┏━━

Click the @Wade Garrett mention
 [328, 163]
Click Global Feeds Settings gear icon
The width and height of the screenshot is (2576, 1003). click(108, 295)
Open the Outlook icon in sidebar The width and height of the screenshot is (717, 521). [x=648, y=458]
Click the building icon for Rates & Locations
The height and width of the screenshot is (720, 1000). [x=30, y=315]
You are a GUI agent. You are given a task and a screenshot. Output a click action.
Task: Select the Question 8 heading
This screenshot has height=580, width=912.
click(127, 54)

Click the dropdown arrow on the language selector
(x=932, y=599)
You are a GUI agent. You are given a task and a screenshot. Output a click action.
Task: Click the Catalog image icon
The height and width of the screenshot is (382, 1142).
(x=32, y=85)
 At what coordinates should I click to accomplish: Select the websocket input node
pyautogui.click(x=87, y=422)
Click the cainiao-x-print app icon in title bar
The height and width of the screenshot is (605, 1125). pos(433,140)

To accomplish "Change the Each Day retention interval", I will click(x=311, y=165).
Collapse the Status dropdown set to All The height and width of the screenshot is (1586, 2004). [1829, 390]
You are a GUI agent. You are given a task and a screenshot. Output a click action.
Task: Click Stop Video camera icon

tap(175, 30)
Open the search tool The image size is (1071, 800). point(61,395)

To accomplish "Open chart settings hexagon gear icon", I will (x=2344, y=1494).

┗━━

Write out all of the material above word for word, with nothing left out or changed.

Click the @Wade Garrett mention
 [328, 163]
Click Global Feeds Settings gear icon
The width and height of the screenshot is (2576, 1003). click(108, 295)
Open the Outlook icon in sidebar The width and height of the screenshot is (717, 521). [x=648, y=458]
Click the building icon for Rates & Locations
The height and width of the screenshot is (720, 1000). [x=30, y=315]
You are a GUI agent. You are given a task and a screenshot. Output a click action.
Task: Select the Question 8 heading
This screenshot has height=580, width=912.
click(127, 54)

Click the dropdown arrow on the language selector
(x=932, y=599)
You are a GUI agent. You are given a task and a screenshot. Output a click action.
Task: Click the Catalog image icon
The height and width of the screenshot is (382, 1142).
(x=32, y=85)
 At what coordinates should I click to accomplish: Select the websocket input node
pyautogui.click(x=87, y=422)
Click the cainiao-x-print app icon in title bar
The height and width of the screenshot is (605, 1125). pos(433,140)

To accomplish "Change the Each Day retention interval", I will click(x=311, y=165).
Collapse the Status dropdown set to All The height and width of the screenshot is (1586, 2004). [1829, 390]
You are a GUI agent. You are given a task and a screenshot. Output a click action.
Task: Click Stop Video camera icon

tap(175, 30)
Open the search tool The image size is (1071, 800). point(61,395)

To accomplish "Open chart settings hexagon gear icon", I will (x=2344, y=1494).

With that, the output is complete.